Material provided >>
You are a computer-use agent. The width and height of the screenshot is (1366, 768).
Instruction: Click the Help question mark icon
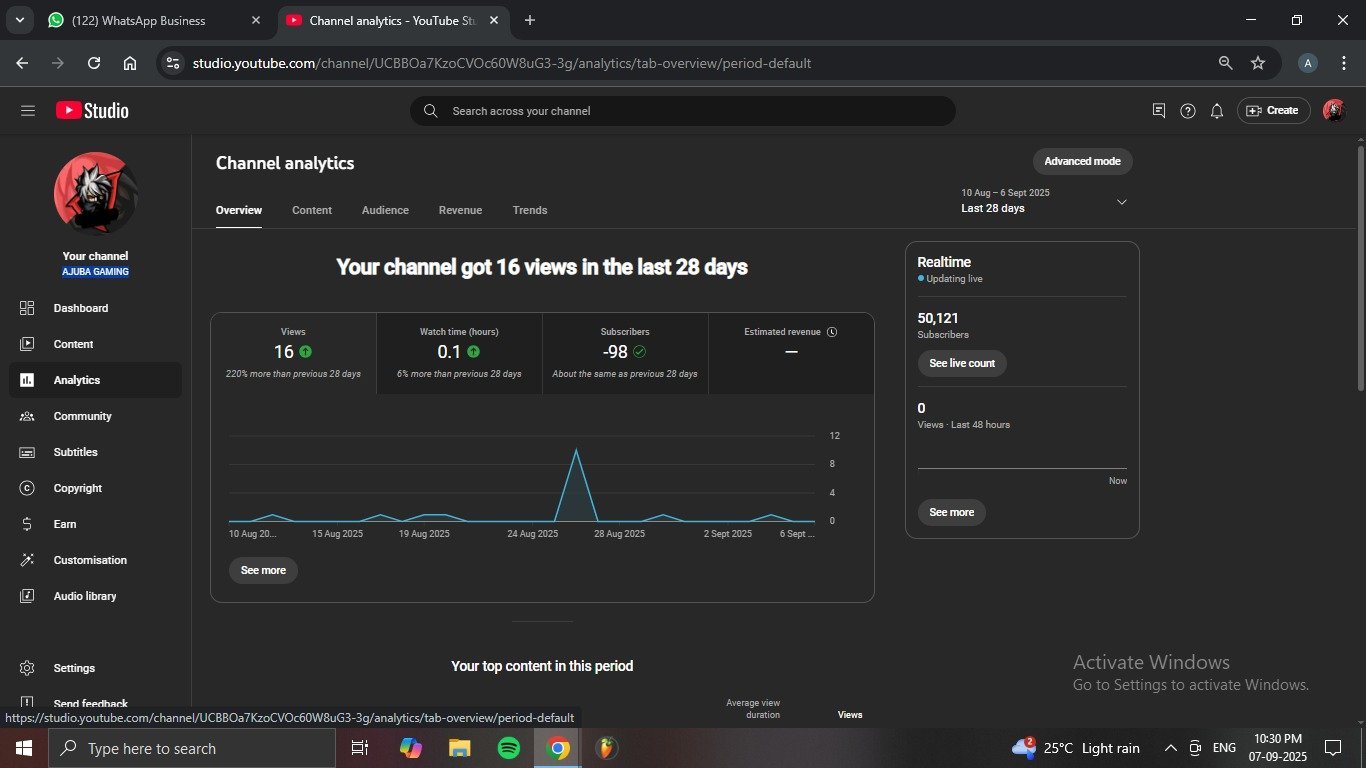click(x=1187, y=111)
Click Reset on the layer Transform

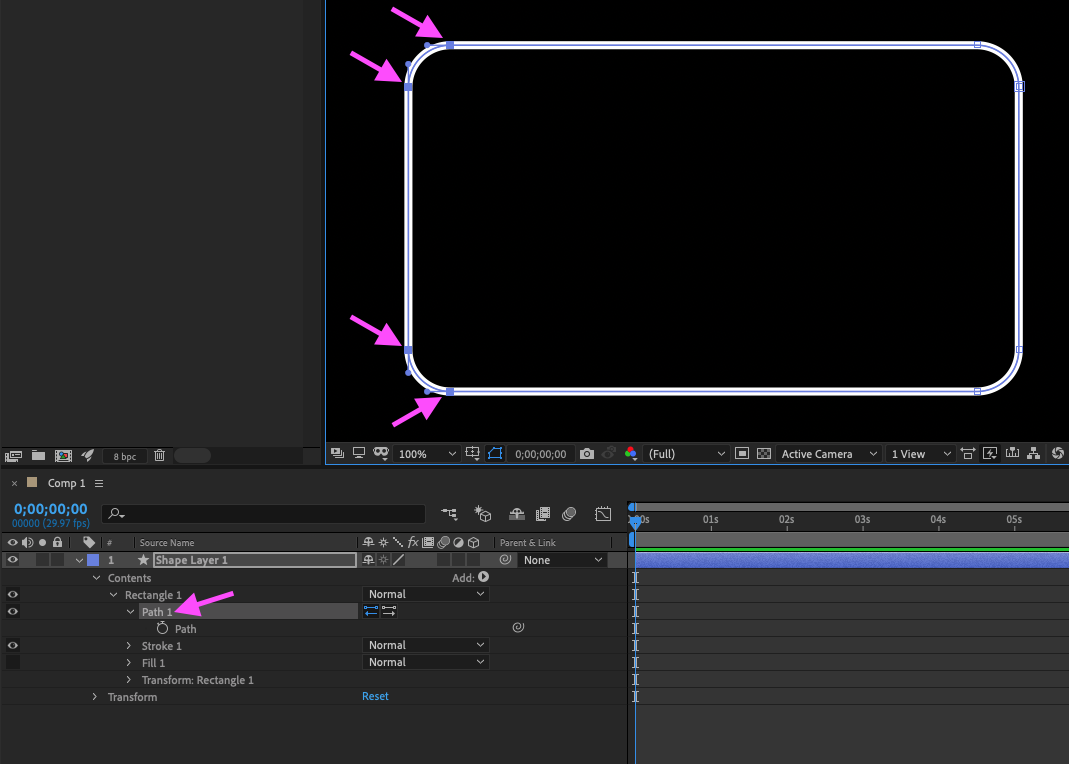pos(375,697)
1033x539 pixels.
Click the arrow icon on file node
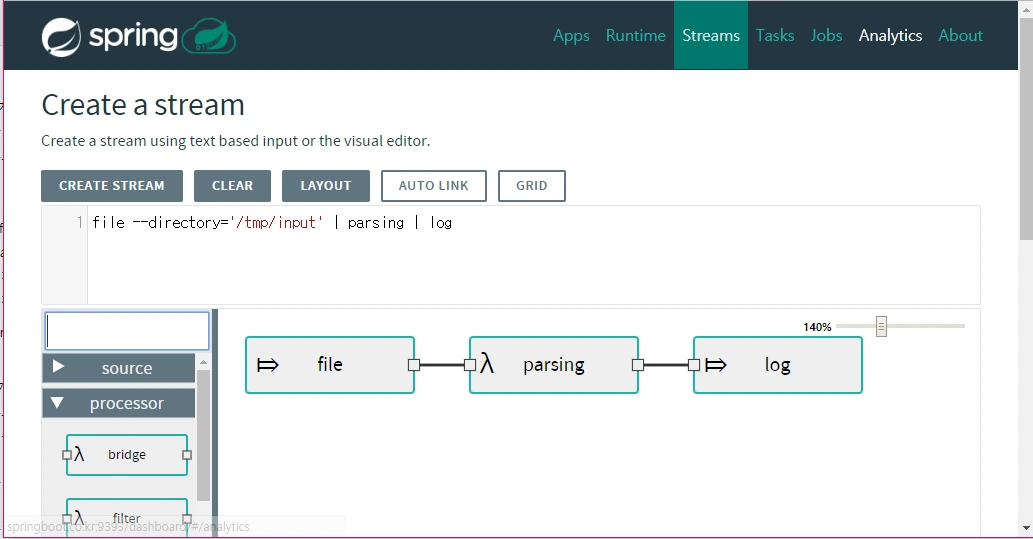point(267,364)
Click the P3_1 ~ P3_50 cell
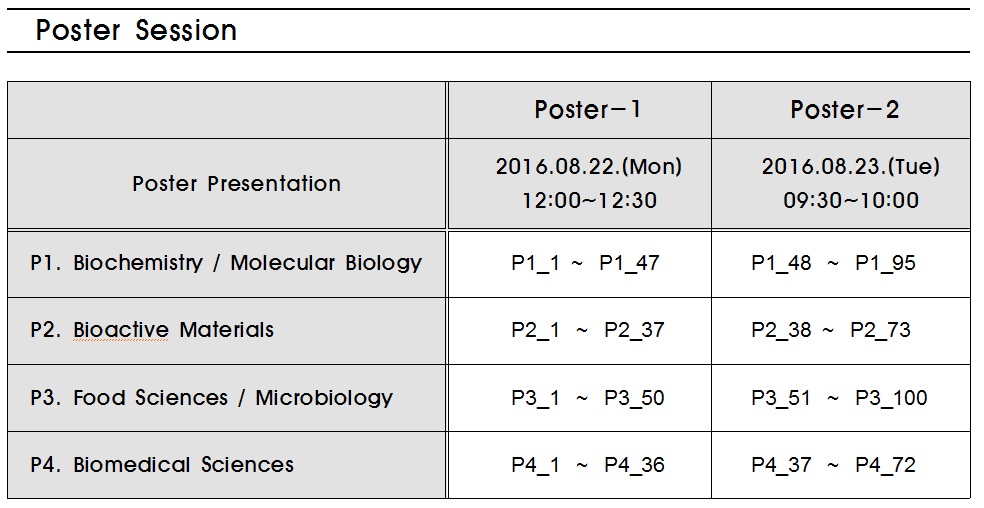Screen dimensions: 984x508 pyautogui.click(x=587, y=398)
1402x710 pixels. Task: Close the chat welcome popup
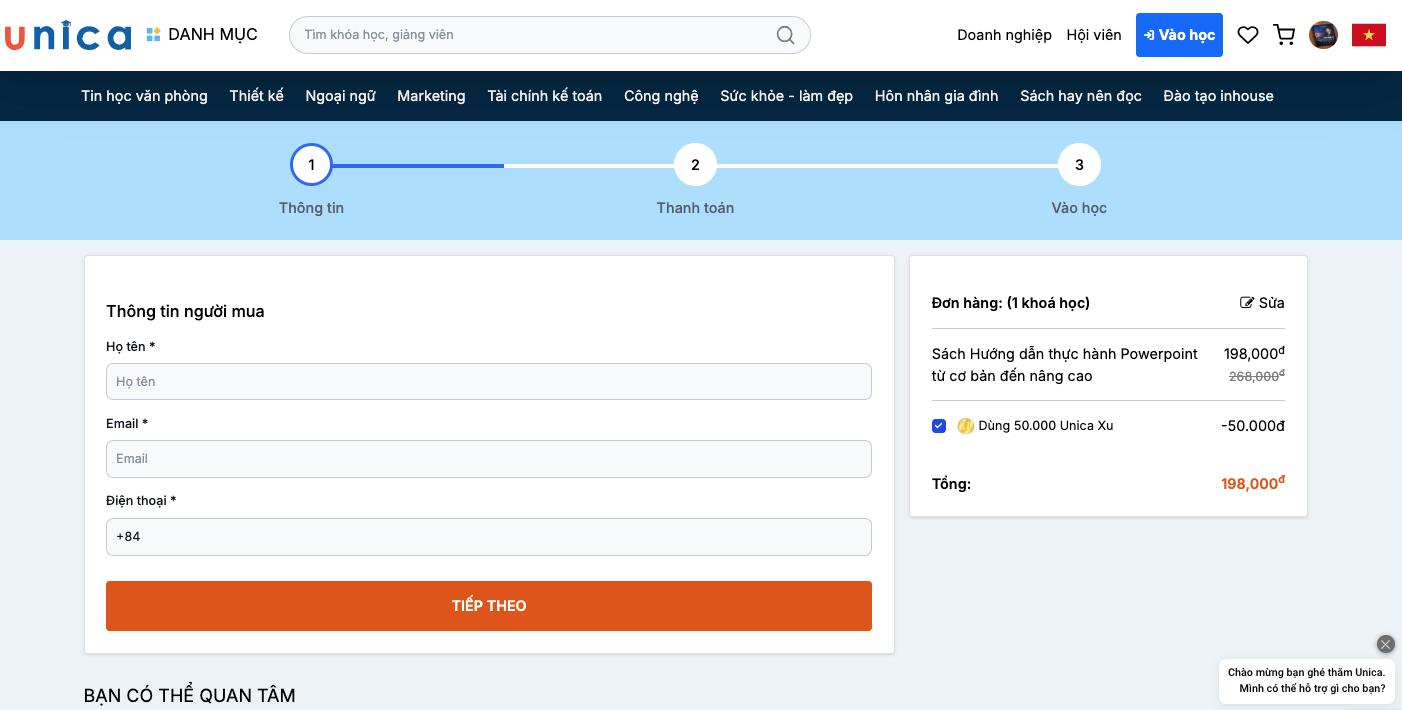tap(1385, 644)
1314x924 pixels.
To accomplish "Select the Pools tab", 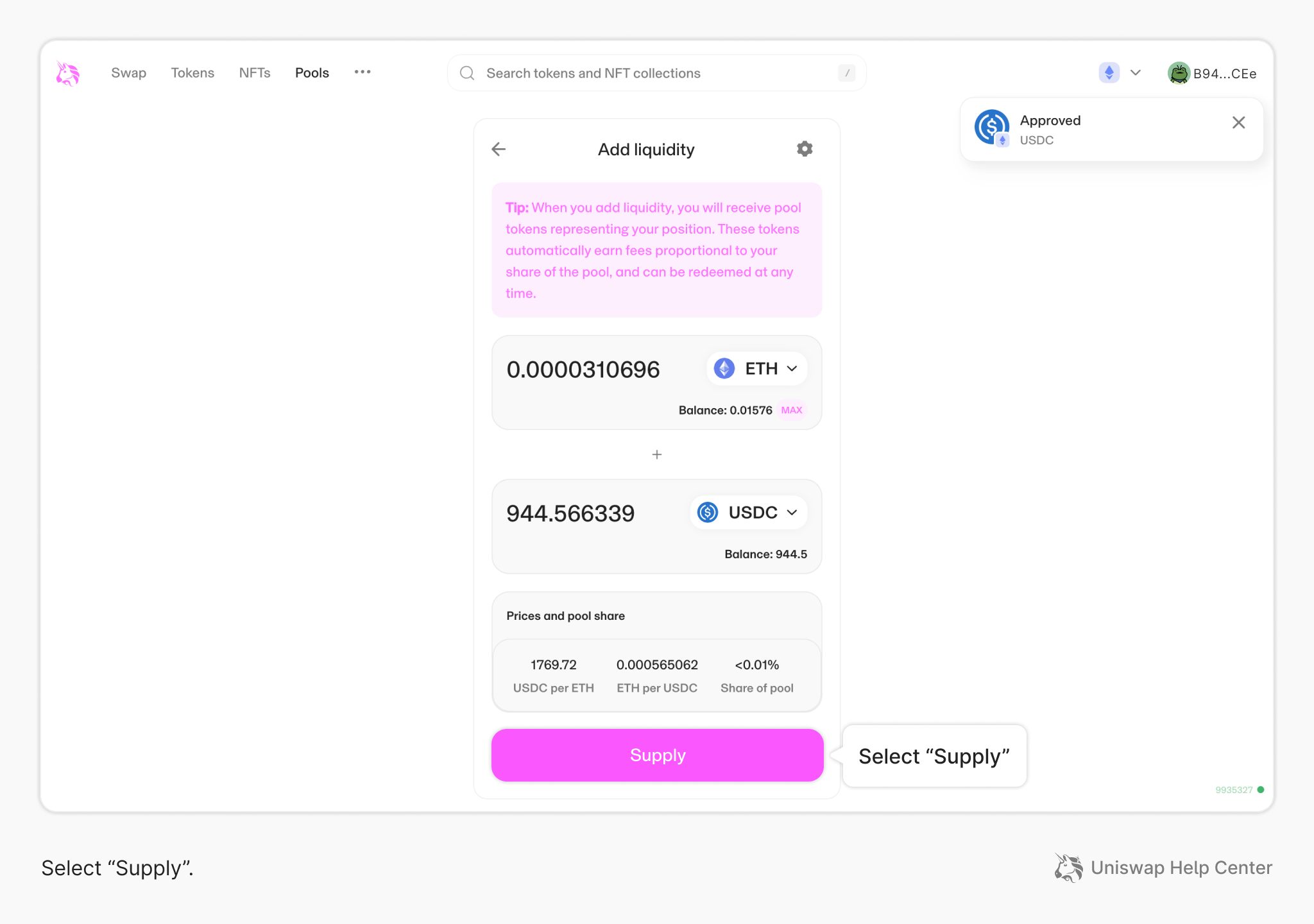I will [312, 73].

Work required >>
Using the data above, copy exactly the lines from the one containing "Click Reset on the layer Transform" to the one containing "1314x924 pixels.", inclusive. Exclude the pictures.

Reply >>
Click Reset on the layer Transform

pos(375,697)
1033x539 pixels.
Click the arrow icon on file node
point(267,364)
Click the P3_1 ~ P3_50 cell
Screen dimensions: 984x508 pyautogui.click(x=587, y=398)
1402x710 pixels. Task: Close the chat welcome popup
tap(1385, 644)
1314x924 pixels.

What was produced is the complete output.